Насытившись бутербродами и сладким, старички перешли на арбуз и фрукты. Кто-то пощипывал шарики винограда, складывая рядом с тарелками мелкие косточки. Конфеты и мандарины постепенно распределились по женским сумочкам, чтобы после порадовать внуков гостинцами «от зайчика». Бывшая учётчица тётя Зубайда хотела, по своему обыкновению, спеть татарскую песню «Эй, тола, тола», но сегодня её об этом почему-то никто не просил, а сама первой запеть она не решалась. Мужская часть пенсионеров немного тосковали по спиртному, ожидая окончания мероприятия, чтобы завершить вечер в более тесном кругу с чем-нибудь горячительным.
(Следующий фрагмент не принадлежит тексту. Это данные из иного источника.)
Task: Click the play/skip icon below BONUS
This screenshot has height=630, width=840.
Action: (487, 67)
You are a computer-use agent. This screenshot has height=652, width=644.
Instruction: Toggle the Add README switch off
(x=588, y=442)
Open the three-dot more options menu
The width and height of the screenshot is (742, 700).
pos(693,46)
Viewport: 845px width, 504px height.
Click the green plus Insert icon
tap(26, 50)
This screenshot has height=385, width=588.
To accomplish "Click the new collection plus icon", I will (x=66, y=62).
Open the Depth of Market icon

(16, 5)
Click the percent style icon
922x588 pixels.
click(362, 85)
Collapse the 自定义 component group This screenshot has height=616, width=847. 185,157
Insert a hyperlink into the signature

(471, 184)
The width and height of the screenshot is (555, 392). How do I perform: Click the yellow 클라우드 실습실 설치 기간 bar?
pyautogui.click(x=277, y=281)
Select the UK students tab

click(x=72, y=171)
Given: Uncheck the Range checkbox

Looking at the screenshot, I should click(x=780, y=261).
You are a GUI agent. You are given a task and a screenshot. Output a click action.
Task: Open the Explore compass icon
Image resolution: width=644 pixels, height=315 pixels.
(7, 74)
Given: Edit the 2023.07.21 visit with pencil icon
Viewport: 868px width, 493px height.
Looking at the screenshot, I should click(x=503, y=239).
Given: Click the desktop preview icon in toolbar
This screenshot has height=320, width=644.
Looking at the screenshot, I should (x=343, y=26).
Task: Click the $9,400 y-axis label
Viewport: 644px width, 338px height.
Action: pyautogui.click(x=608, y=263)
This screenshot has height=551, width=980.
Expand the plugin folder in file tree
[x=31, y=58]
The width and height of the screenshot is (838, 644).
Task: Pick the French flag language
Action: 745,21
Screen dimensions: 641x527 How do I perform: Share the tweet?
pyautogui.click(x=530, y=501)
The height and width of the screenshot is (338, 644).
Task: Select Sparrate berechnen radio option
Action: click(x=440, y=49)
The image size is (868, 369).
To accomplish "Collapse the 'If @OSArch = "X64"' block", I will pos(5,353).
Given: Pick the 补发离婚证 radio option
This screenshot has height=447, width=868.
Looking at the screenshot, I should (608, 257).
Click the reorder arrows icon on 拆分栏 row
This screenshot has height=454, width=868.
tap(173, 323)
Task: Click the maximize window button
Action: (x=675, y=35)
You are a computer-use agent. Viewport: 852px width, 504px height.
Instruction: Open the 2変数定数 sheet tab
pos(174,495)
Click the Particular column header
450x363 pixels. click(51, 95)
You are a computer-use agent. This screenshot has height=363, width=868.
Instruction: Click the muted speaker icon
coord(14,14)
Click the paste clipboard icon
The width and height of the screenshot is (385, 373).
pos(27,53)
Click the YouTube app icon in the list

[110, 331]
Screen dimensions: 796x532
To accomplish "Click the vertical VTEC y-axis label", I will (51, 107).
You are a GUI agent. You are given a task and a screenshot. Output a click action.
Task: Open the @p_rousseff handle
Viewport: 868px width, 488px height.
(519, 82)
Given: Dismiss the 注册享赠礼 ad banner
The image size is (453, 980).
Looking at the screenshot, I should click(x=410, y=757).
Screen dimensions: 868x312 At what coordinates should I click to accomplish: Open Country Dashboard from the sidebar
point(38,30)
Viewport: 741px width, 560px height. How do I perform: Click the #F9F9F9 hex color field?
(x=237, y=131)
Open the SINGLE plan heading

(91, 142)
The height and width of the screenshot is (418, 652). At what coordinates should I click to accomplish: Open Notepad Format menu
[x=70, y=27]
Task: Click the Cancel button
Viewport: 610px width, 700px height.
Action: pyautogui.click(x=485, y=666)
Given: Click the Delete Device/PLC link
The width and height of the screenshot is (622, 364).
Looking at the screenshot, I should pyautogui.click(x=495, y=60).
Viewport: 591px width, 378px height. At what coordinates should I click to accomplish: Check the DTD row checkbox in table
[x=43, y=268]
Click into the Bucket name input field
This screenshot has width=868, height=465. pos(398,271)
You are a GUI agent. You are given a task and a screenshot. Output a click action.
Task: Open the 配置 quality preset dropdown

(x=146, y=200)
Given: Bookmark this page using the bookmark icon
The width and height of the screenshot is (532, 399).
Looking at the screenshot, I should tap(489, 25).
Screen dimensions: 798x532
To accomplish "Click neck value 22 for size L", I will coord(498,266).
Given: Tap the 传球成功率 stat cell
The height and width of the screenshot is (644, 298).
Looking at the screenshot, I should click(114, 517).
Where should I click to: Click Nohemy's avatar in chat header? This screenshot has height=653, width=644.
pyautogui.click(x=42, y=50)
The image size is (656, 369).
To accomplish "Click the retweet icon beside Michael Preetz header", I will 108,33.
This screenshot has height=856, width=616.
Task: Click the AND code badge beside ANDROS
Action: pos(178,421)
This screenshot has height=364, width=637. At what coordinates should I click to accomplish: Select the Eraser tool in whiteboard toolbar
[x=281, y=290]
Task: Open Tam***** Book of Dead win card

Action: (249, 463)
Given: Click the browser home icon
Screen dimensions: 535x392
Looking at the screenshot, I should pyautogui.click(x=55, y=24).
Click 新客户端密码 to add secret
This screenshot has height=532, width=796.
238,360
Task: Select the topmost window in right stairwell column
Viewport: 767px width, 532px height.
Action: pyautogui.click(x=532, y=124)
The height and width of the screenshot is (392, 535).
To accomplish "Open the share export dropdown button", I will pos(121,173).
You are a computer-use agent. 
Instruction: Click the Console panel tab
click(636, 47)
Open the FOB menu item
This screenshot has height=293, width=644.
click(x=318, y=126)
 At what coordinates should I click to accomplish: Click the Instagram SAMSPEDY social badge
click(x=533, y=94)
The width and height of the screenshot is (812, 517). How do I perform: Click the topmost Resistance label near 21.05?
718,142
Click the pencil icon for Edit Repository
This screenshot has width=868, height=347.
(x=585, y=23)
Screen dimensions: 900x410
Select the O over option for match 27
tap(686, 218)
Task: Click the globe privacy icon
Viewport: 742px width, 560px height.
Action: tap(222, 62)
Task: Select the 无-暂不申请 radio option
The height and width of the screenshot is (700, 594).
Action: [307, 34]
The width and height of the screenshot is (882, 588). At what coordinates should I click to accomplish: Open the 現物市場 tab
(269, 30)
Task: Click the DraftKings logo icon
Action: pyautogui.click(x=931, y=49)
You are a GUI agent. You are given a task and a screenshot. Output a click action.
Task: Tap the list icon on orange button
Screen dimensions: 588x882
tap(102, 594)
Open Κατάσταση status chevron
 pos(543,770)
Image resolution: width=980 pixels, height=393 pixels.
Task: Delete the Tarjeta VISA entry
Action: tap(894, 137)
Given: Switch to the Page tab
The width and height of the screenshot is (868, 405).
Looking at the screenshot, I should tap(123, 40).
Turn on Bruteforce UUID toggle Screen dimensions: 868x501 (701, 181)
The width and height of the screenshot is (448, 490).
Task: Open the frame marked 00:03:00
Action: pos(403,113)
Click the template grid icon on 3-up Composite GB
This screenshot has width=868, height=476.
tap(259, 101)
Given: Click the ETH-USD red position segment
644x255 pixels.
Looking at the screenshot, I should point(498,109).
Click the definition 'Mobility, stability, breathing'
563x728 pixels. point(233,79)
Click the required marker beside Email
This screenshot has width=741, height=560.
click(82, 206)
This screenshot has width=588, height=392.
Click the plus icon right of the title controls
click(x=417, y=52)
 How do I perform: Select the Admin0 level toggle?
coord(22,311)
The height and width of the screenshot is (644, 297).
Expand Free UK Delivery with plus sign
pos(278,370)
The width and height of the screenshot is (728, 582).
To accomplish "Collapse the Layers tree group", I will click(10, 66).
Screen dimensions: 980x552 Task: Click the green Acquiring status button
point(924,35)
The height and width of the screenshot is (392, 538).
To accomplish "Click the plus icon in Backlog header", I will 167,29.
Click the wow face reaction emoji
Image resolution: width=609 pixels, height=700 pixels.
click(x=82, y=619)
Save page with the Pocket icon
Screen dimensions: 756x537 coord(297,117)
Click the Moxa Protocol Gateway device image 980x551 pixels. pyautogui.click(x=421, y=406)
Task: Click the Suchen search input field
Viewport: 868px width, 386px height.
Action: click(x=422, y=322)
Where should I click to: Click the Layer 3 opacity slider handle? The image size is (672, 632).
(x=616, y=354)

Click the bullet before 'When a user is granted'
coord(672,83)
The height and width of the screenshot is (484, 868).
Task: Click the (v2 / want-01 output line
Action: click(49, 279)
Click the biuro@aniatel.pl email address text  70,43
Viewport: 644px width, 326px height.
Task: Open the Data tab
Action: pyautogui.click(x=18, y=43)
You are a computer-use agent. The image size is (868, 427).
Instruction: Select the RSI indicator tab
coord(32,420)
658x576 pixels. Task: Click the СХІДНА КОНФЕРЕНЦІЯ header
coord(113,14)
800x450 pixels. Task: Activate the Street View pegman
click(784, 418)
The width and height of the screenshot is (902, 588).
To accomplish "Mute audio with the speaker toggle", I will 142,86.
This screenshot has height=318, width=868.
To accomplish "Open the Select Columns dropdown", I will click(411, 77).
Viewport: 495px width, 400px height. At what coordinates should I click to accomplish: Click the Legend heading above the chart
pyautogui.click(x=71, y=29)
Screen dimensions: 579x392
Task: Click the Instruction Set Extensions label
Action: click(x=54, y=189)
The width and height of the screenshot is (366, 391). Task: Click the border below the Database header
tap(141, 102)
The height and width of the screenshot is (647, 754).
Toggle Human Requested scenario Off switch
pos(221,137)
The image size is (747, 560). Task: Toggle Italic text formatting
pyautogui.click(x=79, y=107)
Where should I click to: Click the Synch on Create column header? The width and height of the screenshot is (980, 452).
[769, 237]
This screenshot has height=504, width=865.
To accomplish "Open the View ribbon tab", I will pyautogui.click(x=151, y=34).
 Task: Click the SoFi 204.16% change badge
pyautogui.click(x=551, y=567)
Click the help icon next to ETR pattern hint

Большинство застольем остались довольны. Хотя в магазинах дефицита давно не было, маленькая пенсия не позволяла им шиковать как сегодня. Некоторые из них арбуз в этом году ели впервые. Пожалуй, один Фанис Тимербаевич – бывший начальник «Паспортного стола», сидел как натянутая струна. Андрей время от времени с опаской посматривал в его сторону, в любой момент, ожидая взрыва эмоций из-за выбранной темы обсуждения. Но пока Фанис Тимербаевич вёл себя вполне корректно. Только гуляющие желваки и краснота лица, что само по себе для Фаниса Тимербаевича было невероятно, свидетельствовали, насколько тяжело ему давалось сдерживать себя.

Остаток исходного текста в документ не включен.